Read In-Laws and Outlaws Online

Authors: Barbara Paul

In-Laws and Outlaws (12 page)

Oscar took a swallow of his drink before he answered. “He's going through a bad patch right now. Keeps to himself a lot. Sits in that house or takes long walks alone. Ellie's been trying to bring him out of himself a little, but I tell her it's something he's got to work through alone.”

“Connie says he and Annette decided on a divorce the same weekend Raymond died.”

He frowned. “I don't think so. Seems to me they'd already made up their minds before that.”

“Before you all came to the Vineyard for that big family conference? When Raymond died?”

The only light on the deck came from inside the house, but I could make out Oscar looking at me quizzically. “You know about that conference?”

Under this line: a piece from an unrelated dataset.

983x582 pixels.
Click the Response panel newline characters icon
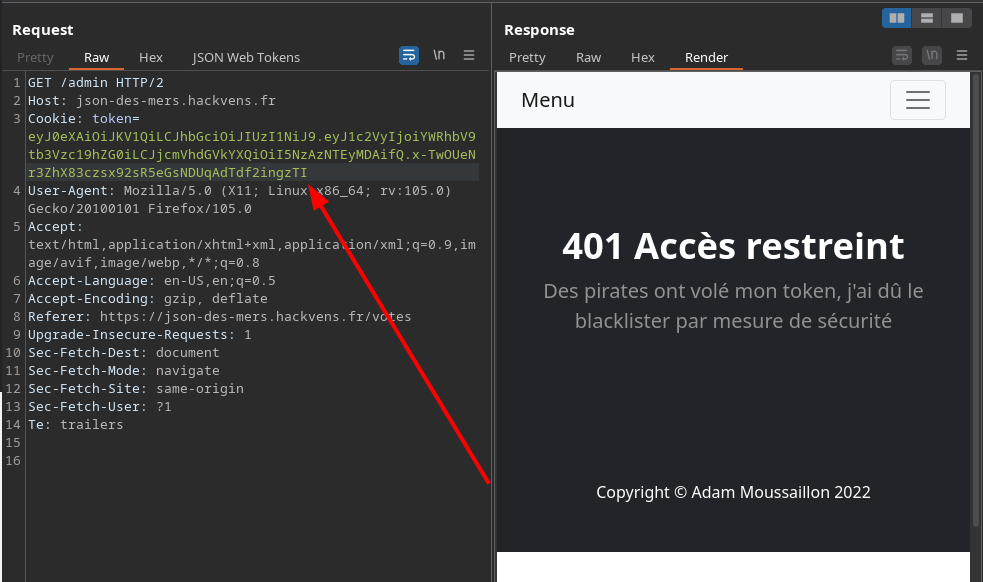(932, 56)
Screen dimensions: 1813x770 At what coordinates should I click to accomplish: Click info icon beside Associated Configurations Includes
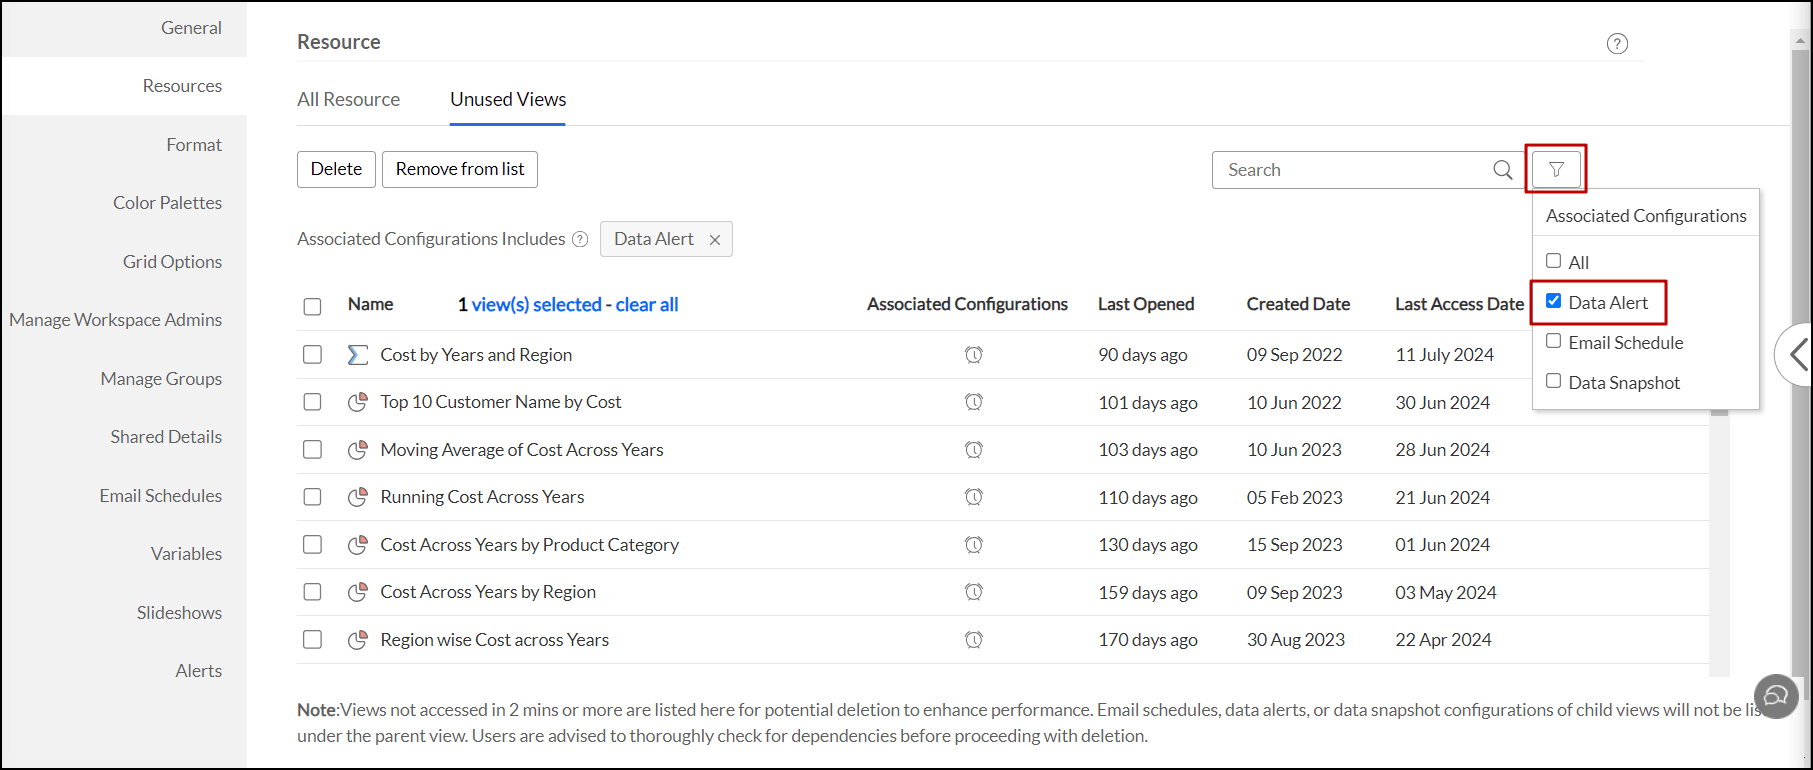coord(580,239)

“Only that there was one. Raymond got here first and all the rest of you followed him. You even left work unfinished in Washington to come.”

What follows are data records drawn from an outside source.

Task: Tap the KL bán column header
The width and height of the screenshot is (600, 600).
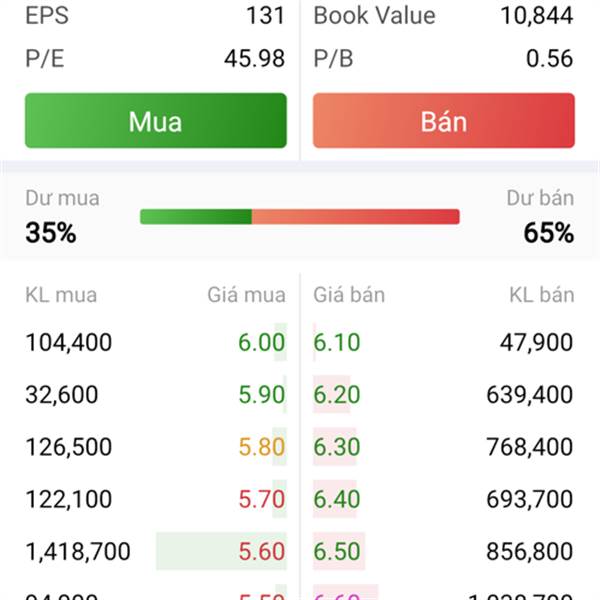Action: (x=542, y=295)
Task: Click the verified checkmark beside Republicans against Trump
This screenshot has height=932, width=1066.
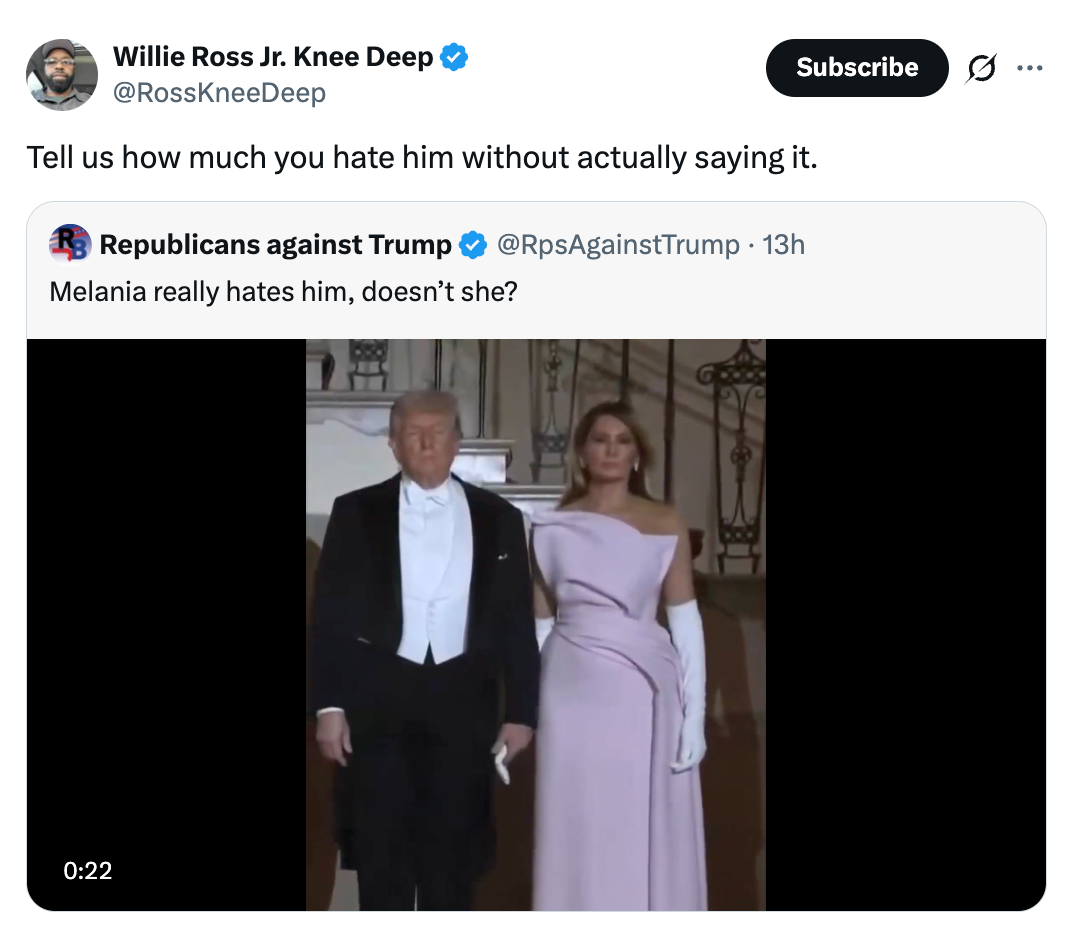Action: click(474, 244)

“Connie told you all that?”

I nodded. “What was the conference about, Oscar?”

He swallowed the rest of his drink. “Some unsettled family business.”

“Such as who had been killing the kids in the family?”

I could feel his shock there in the semi-darkness. “Where did you get an idea like that?” he finally said.

“Raymond found out something, didn't he?” I persisted. “He thought he knew who the killer was. That's why he called the conference. And that's why
he
was killed, because he knew.”

Oscar let out a low moan. “Gillian, Gillian—I'm afraid you've been jumping to conclusions. In the first place, Raymond didn't call that conference. I did.”


You
did?”

“I did.” He paused, getting his thoughts in order. “Look, I don't want you to repeat any of this until I say so. Will you give me your word?”

“Of course.”

“I'm getting ready to run for the Senate.” He waited while I caught my breath—
Senator
Ferguson! I wasn't really surprised, though; it was a logical progression. I offered my congratulations.

Oscar accepted them as his due and went on, “Obviously I need a larger voting base than just my Congressional district, so for the past few years we've all been working toward lining up additional support. I called the conference because that week I'd just won the endorsement of a labor bloc that could put me over the top. It seemed like the right time to declare my candidacy—that's what the conference was about.”

I could understand why the Deckers wanted a Senator in the family; they'd probably started planning for this eighteen or twenty years ago, when Elinor and Oscar were first married. “What did you decide?”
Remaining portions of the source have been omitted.